* _GIVEN RECORDS_
- - -
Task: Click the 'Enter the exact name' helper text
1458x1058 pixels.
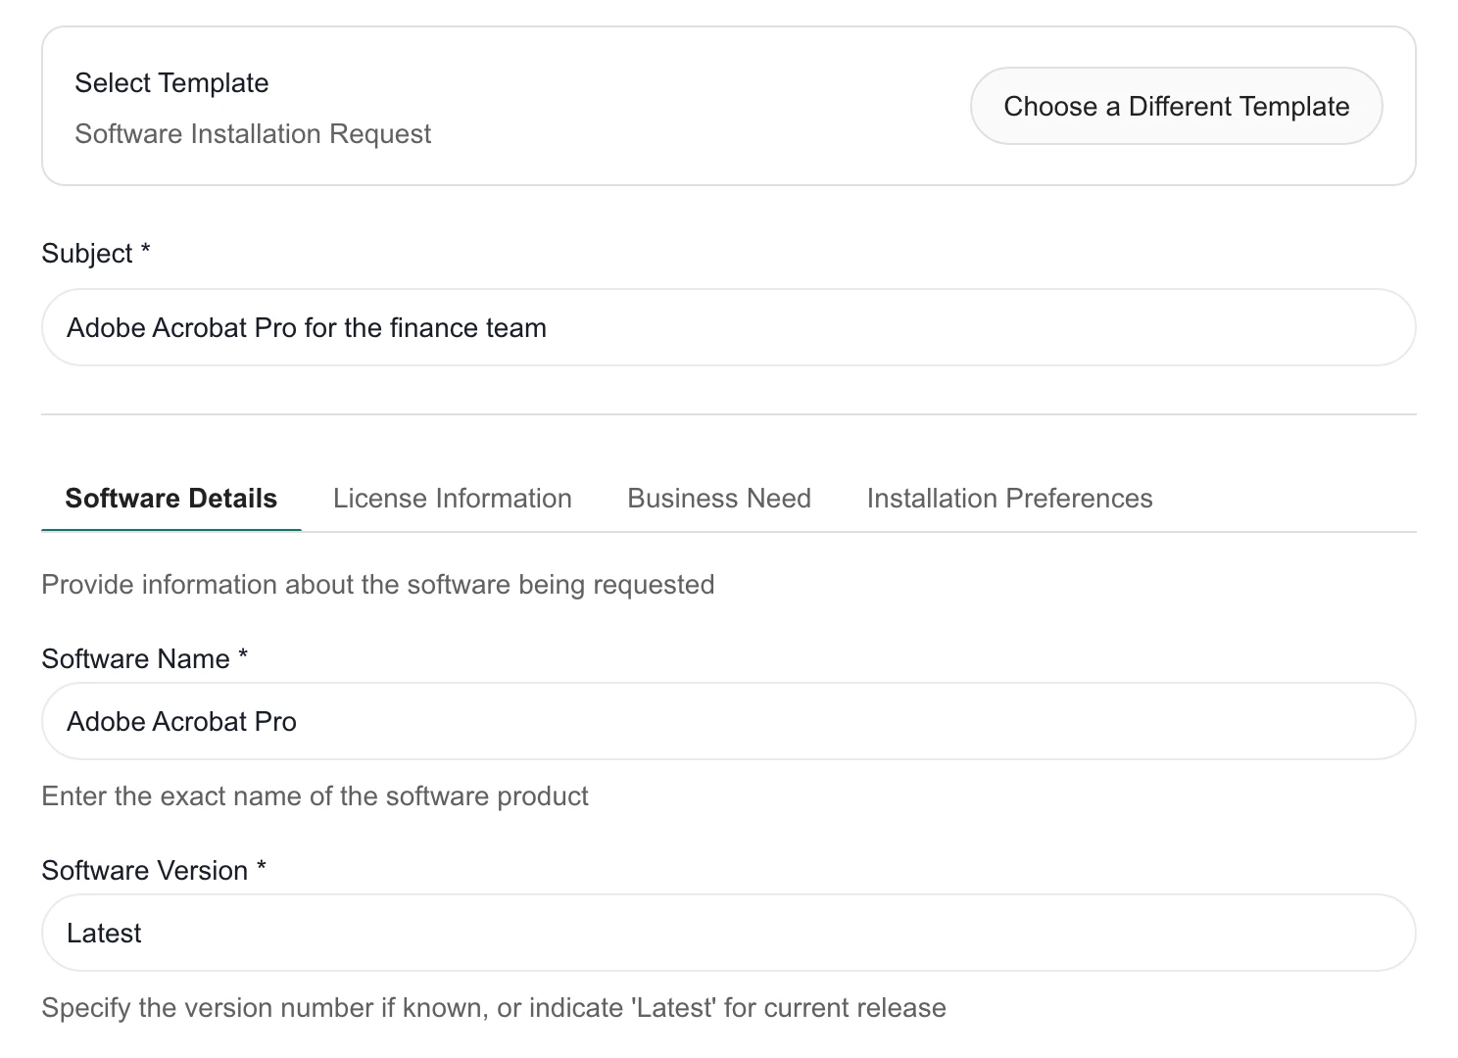Action: (316, 795)
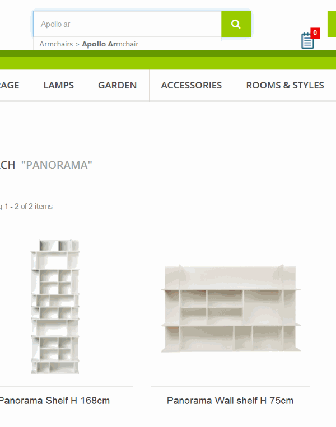This screenshot has width=336, height=427.
Task: Click the 1 - 2 of 2 items text
Action: tap(29, 207)
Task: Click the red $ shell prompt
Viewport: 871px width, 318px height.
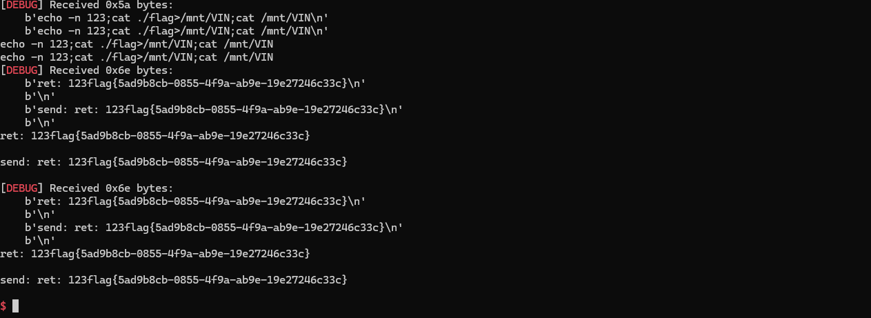Action: coord(3,306)
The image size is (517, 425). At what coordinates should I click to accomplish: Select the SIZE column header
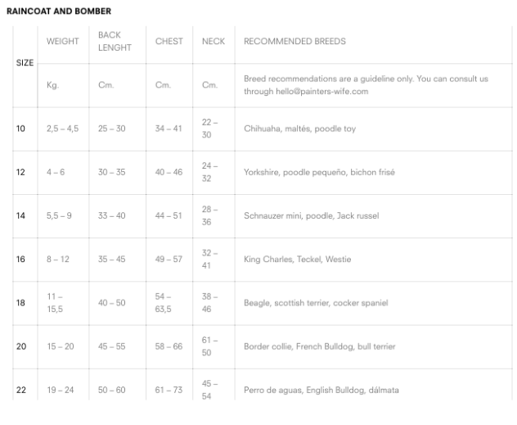25,63
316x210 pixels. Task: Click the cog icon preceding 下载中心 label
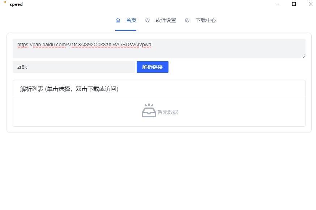coord(187,20)
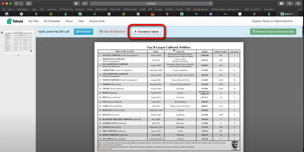The width and height of the screenshot is (304, 152).
Task: Select the page 1 thumbnail
Action: coord(18,42)
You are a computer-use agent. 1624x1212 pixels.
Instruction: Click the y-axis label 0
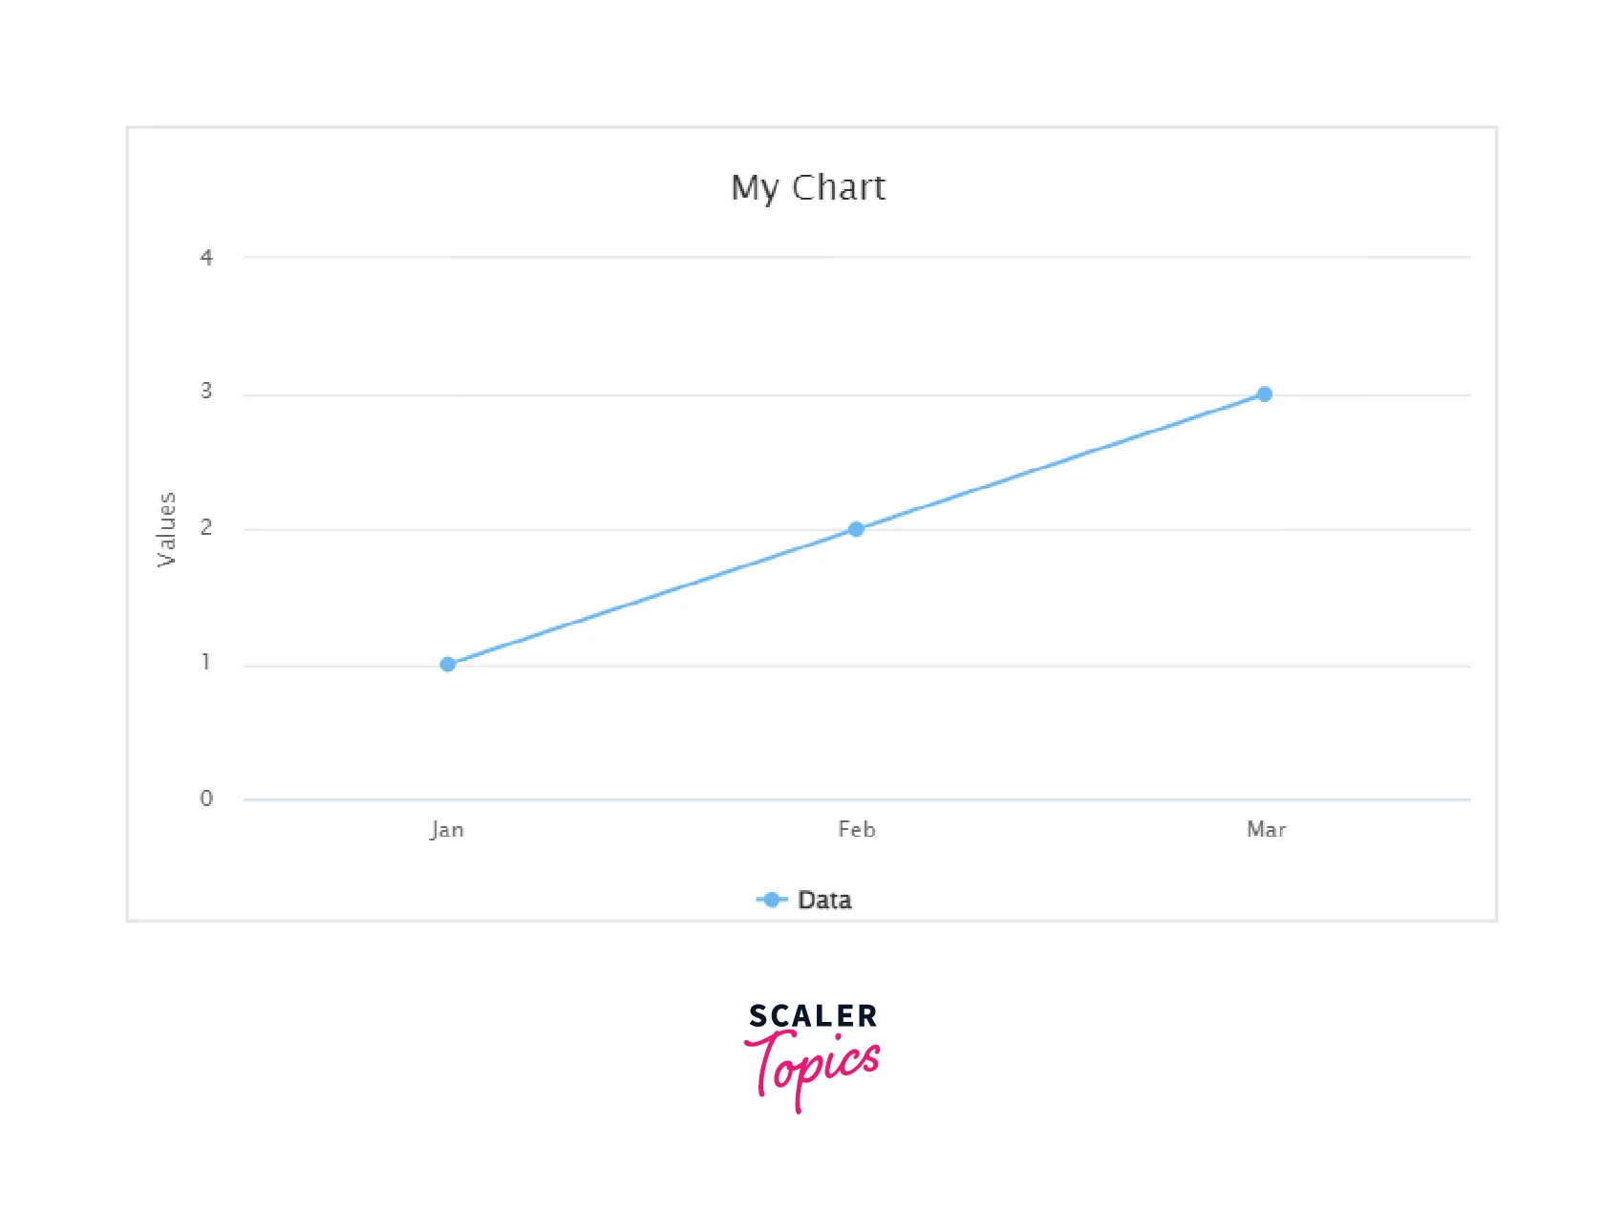click(206, 798)
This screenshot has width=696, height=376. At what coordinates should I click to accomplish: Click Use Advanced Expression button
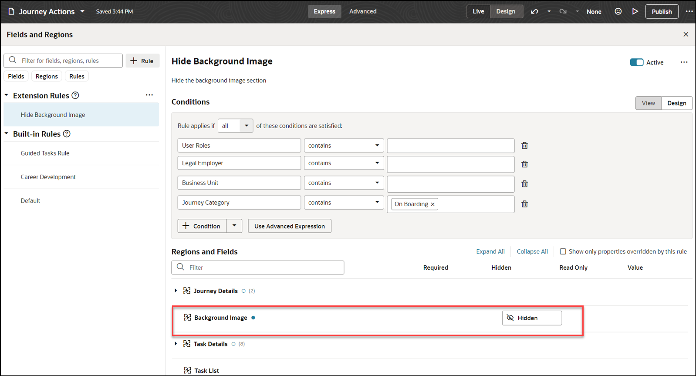pyautogui.click(x=290, y=226)
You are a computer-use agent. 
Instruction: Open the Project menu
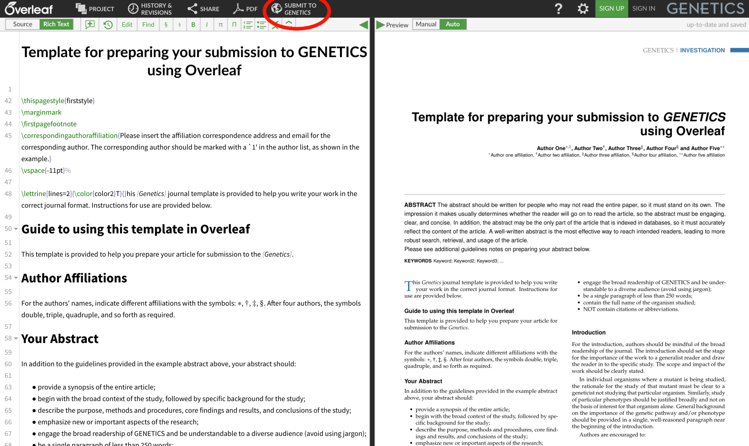point(95,9)
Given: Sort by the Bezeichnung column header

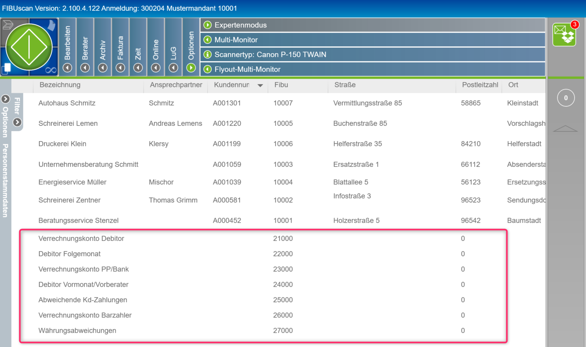Looking at the screenshot, I should click(x=60, y=85).
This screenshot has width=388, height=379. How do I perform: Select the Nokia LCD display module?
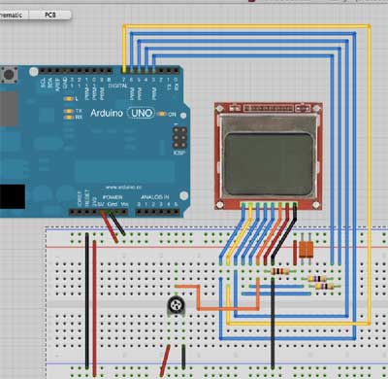point(269,156)
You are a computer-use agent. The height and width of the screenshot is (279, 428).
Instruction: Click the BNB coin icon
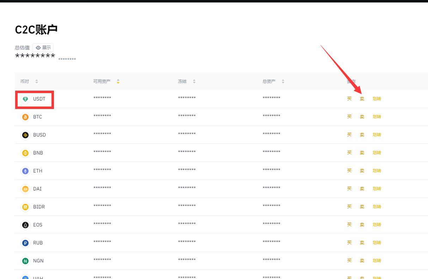[25, 153]
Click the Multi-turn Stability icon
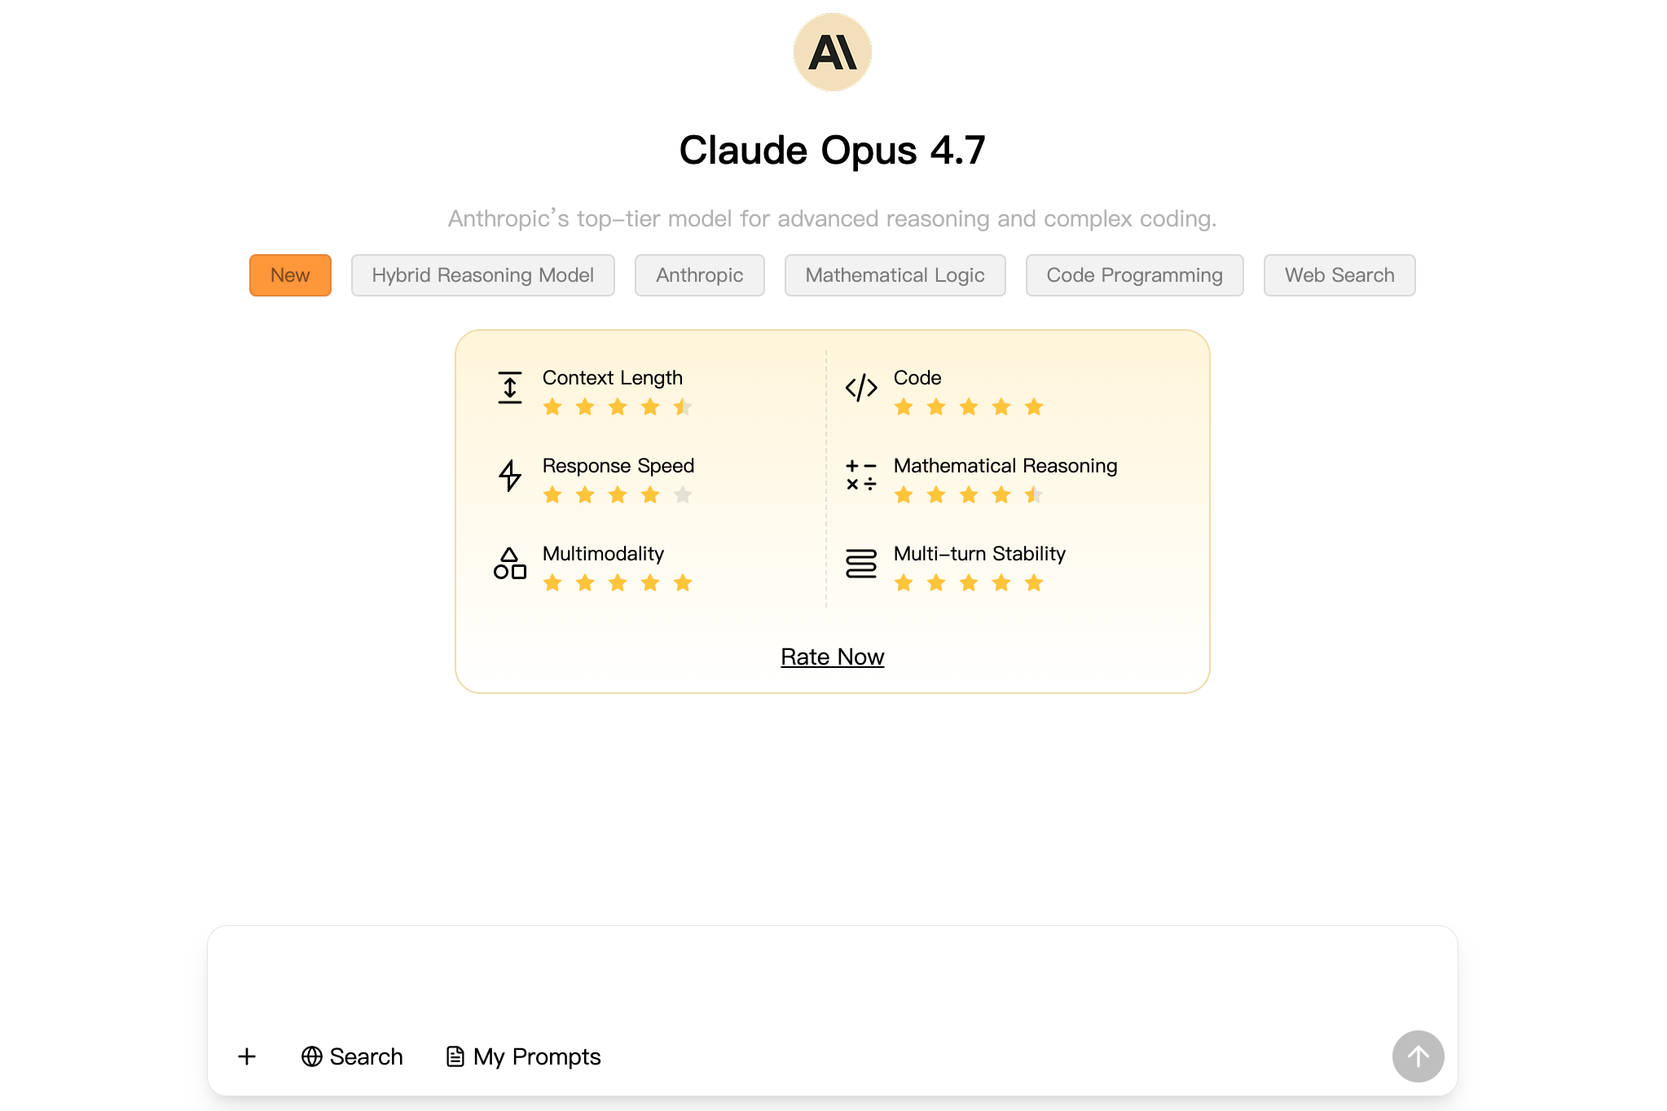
- - -
* _TASK BRIEF_
Produce the material above again in full, with identical lines and no pictures.

* _RESULT BELOW_
Task: Click the 'Enter the exact name' helper text
1458x1058 pixels.
Action: (316, 795)
This screenshot has width=336, height=427.
Task: Click the 1 - 2 of 2 items text
Action: tap(29, 207)
Task: Click the red $ shell prompt
Viewport: 871px width, 318px height.
Action: coord(3,306)
The image size is (517, 425). At what coordinates should I click to accomplish: Select the SIZE column header
25,63
316x210 pixels. Task: Click the cog icon preceding 下载中心 label
coord(187,20)
The width and height of the screenshot is (304, 152).
Task: Select the page 1 thumbnail
Action: coord(18,42)
You are a computer-use agent. 1624x1212 pixels.
Instruction: Click the y-axis label 0
click(206, 798)
This screenshot has width=696, height=376. At what coordinates should I click to accomplish: Click Use Advanced Expression button
pyautogui.click(x=290, y=226)
You are a computer-use agent. 
Instruction: Open the Project menu
point(95,9)
Given: Sort by the Bezeichnung column header

Looking at the screenshot, I should click(x=60, y=85).
This screenshot has width=388, height=379. How do I perform: Select the Nokia LCD display module?
point(269,156)
You are a computer-use agent. The height and width of the screenshot is (279, 428).
Instruction: Click the BNB coin icon
[25, 153]
Click the Multi-turn Stability icon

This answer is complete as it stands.